Ports of Auckland’s decision to build a major freight hub in Waikato proves the district’s growing status as an “economic power-house,” according to Waikato District Mayor Allan Sanson.

The port company announced recently it has signed a conditional agreement to buy 33 hectares of land at Northgate Business Park at Horotiu to establish a major inland freight hub.

Allan has welcomed the decision and said it was a major success for his council’s economic development strategy adopted in 2012. In October 2014 the council launched a website (www.openwaikato.co.nz) to support new business and investment in the district. The site was receiving thousands of visits each month and had generated a number of enquiries.

“Waikato is now the fourth-largest regional economy in New Zealand and we’re growing fast,” Allan said.

“Our location in the golden triangle between Hamilton, Auckland and Tauranga, and our commitment to encouraging and assisting investment means Waikato district has built a reputation as the go-to place for investors.” Allan said the announcement would be no surprise to those in the logistics, freight or exporting sectors.  The announcement has already generated further inquiry, he said.

“Northgate is adjacent to major transport links, both road and rail, and sits between two major sea ports and Auckland International Airport.  Resource consents have been in place since 2011 and the land is zoned industrial. The whole package is already there,” he said.

Allan said Waikato District Council was fielding a growing stream of investment inquiries including from another major dairy manufacturer as well as Chinese investors.

Some Auckland-based companies were talking to the council about relocating to the Waikato district because of its easy access to Auckland, the availability and cost of land and a strong local labour market.

Many were sold on Waikato’s strategic location and existing infrastructure plus the council’s positive approach to encouraging growth and development, he said.

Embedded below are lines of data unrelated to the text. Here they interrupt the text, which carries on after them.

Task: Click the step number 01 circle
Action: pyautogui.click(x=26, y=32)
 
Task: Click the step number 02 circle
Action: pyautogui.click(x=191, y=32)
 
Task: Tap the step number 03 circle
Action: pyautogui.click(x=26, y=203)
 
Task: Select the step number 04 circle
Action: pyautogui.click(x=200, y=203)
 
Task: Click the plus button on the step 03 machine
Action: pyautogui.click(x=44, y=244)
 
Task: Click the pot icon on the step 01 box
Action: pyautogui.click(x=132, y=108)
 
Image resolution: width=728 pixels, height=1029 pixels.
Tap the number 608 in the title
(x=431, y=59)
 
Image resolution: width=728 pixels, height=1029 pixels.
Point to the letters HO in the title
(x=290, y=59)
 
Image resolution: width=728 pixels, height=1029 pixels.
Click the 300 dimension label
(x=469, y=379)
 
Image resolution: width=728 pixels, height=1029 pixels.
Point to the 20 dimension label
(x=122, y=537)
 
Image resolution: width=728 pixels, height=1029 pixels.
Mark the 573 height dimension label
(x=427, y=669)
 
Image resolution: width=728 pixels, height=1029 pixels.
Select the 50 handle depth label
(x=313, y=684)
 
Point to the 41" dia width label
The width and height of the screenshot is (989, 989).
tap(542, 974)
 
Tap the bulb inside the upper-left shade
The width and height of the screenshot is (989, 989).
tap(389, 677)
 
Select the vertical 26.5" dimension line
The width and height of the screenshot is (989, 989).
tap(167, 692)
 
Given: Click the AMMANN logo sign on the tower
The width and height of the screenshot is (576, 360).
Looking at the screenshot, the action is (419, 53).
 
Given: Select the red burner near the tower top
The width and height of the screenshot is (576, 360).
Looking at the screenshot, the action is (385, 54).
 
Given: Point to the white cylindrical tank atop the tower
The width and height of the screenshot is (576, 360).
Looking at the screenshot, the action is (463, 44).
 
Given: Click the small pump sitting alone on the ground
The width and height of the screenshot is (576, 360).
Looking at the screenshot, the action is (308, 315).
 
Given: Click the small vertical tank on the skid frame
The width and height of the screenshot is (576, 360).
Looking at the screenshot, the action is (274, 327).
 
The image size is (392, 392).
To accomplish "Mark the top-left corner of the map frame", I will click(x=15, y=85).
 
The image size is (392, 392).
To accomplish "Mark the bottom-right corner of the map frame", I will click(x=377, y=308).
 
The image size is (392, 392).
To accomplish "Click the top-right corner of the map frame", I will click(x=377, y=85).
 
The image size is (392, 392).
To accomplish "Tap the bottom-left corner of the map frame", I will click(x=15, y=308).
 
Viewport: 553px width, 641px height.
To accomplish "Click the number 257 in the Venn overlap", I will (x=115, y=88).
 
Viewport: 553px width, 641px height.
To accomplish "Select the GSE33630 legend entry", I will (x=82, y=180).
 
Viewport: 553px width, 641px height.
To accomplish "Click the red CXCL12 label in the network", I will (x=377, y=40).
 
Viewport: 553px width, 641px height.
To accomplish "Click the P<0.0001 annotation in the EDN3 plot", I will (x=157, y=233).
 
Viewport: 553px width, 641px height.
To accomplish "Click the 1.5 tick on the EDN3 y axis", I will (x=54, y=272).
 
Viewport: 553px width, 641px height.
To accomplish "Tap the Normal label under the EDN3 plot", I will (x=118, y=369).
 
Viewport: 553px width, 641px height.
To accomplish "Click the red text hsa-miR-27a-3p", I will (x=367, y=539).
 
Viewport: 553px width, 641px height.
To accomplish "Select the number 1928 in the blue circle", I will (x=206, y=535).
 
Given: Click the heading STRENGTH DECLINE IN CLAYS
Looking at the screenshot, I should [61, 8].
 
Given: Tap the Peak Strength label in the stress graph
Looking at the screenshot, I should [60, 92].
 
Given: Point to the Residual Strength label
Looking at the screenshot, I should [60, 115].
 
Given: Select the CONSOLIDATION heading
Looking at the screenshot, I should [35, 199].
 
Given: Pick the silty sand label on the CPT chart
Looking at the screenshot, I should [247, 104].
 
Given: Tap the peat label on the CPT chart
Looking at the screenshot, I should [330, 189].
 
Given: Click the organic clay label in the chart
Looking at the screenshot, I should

“What’s great about the Ports of Auckland announcement is that this will be the catalyst for high-quality job opportunities for our people. And those benefits will flow directly into our communities.”

“That’s what we want – growth that has a direct payback for our district with the ability to stimulate further economic activity.”

Allan noted employment growth in the Waikato district had increased by 3.1 percent in 2015 compared with 2.4 percent nationally. At the same time, the number of businesses had grown by 2.3 percent compared to 1.8 percent across New Zealand.

“Waikato is a growing district, we all know that and yes that can be challenging. As a council, we’ve focused on putting the right building blocks in place so that developers and organisations like Northgate and the port want to come to Waikato and do business.  And they do, so I’m pretty chuffed.”

Meanwhile, Hamiltonians have a further chance to submit their feedback on the proposed rezoning of Ruakura (Ruakura Variation).

The Ruakura Variation is a proposed addition to the Hamilton City Council’s Proposed District Plan and will enable further development in the Ruakura area, comprising a 480ha, $3.3 billion project incorporating housing, businesses, parks, educational facilities and Tainui Group Holdings’ proposal to build an inland port and freight hub. During the initial consultation on the Ruakura Variation in November, the council received 50 submissions.

This further submission period allows people to share their support or opposing views on any of the points made in these initial submissions.

A summary of all primary submissions is available online alongside a form to submit further feedback. Submissions close at 4.30pm Wednesday, March 2.